Entries drawn from a collection
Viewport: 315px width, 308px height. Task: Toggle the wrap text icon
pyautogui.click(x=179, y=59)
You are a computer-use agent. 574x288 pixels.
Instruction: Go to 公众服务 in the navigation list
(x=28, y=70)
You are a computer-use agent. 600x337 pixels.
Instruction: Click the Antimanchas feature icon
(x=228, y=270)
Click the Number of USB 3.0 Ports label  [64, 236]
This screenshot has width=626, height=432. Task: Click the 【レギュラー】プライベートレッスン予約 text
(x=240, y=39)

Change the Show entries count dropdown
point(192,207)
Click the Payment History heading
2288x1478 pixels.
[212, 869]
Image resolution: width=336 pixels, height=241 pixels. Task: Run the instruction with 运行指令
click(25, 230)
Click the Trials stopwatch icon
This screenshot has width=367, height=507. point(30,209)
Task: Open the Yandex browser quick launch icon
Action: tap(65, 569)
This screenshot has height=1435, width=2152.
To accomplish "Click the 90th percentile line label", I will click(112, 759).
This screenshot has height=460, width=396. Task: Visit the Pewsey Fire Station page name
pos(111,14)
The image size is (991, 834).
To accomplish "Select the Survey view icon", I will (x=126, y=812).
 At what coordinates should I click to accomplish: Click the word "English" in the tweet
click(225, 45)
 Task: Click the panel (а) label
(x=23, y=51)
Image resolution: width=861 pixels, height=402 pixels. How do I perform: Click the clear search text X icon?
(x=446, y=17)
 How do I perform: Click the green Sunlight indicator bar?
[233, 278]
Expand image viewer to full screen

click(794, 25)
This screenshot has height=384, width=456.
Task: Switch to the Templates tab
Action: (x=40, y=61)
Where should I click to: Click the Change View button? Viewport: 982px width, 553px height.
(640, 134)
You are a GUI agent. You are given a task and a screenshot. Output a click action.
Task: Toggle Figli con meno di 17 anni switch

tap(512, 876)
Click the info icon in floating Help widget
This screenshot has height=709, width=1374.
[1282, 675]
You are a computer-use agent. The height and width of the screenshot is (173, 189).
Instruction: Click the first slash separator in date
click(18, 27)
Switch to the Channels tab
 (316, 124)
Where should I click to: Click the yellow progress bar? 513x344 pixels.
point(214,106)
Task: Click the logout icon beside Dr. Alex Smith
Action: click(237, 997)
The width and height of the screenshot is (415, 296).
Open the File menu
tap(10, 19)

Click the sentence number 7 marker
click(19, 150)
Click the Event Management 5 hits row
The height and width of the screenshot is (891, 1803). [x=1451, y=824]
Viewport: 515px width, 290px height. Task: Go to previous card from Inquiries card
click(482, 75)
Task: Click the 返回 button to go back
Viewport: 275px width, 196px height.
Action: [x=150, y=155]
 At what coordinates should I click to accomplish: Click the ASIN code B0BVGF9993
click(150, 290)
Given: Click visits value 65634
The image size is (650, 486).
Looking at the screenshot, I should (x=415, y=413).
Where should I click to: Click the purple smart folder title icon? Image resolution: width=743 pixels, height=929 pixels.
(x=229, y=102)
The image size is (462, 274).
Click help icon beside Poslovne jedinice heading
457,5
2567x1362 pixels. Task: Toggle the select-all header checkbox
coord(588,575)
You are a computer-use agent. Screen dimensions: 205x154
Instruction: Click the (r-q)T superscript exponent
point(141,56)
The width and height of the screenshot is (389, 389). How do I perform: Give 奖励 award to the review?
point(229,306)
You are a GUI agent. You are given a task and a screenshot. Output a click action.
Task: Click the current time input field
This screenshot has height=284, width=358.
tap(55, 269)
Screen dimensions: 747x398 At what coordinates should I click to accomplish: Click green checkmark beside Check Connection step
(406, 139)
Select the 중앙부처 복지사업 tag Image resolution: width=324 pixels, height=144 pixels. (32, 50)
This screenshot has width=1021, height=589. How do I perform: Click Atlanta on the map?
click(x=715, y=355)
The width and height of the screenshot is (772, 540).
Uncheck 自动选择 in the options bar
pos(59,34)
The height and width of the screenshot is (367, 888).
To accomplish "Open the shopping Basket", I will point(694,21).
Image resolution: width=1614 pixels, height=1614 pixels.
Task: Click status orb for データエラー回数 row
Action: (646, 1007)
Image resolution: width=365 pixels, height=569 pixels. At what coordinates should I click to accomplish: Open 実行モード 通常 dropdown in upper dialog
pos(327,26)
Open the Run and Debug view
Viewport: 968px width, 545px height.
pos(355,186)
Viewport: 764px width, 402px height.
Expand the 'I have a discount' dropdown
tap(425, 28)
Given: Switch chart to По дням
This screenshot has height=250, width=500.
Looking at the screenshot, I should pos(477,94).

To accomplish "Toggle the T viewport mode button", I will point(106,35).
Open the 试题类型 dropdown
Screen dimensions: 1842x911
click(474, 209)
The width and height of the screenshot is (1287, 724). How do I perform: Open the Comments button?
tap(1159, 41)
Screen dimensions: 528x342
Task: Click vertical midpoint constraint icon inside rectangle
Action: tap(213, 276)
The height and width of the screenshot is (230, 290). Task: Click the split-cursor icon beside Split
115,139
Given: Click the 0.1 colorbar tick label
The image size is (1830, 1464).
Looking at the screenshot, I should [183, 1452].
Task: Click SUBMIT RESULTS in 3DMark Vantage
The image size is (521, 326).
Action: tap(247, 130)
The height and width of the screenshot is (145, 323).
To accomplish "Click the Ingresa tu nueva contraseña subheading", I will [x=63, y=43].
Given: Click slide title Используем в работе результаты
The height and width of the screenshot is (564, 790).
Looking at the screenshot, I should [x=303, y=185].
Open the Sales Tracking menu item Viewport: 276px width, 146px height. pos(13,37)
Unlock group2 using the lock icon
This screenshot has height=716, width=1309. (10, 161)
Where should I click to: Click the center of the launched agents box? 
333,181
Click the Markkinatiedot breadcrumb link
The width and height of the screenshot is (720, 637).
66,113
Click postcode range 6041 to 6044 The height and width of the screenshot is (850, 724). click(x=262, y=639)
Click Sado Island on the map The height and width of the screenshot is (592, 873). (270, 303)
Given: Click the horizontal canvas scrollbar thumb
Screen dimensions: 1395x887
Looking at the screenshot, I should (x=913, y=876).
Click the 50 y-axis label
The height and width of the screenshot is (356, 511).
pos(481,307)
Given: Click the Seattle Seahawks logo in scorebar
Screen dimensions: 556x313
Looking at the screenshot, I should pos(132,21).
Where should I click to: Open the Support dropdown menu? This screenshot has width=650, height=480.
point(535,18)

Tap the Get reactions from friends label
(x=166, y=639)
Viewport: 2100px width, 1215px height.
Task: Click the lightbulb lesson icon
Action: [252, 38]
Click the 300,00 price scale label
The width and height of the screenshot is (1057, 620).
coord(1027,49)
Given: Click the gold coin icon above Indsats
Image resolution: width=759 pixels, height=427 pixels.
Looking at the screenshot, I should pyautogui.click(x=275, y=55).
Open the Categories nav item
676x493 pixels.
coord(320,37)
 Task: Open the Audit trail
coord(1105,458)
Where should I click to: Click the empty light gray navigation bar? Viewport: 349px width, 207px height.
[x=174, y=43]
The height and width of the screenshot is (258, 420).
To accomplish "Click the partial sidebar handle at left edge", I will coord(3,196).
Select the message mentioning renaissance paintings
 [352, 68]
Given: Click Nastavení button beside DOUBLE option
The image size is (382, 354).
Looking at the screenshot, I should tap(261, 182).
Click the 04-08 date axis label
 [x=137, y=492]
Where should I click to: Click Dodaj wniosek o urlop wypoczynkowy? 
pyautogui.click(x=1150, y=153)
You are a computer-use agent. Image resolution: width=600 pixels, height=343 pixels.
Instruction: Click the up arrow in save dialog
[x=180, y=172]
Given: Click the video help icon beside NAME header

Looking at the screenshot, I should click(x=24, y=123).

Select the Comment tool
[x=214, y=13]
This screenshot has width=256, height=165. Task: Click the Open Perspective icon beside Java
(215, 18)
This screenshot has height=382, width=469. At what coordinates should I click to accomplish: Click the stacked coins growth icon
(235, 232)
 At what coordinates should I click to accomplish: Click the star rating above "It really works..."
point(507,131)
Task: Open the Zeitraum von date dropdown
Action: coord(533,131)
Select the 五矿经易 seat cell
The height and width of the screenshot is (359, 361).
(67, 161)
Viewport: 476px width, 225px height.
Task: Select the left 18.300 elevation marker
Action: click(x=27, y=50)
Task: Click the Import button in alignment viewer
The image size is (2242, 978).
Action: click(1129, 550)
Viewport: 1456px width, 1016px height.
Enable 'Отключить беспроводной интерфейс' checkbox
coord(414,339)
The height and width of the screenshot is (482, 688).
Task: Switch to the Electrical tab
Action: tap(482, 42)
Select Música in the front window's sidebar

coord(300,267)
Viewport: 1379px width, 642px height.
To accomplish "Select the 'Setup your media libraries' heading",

> [Written exercise]
Extract from the material, word for word, the lines running from the line with "Task: Click the 返回 button to go back" up to and including the line with "Looking at the screenshot, I should (x=415, y=413).".

> [Finished answer]
Task: Click the 返回 button to go back
Viewport: 275px width, 196px height.
Action: [x=150, y=155]
 At what coordinates should I click to accomplish: Click the ASIN code B0BVGF9993
click(150, 290)
Given: Click visits value 65634
The image size is (650, 486).
Looking at the screenshot, I should (x=415, y=413).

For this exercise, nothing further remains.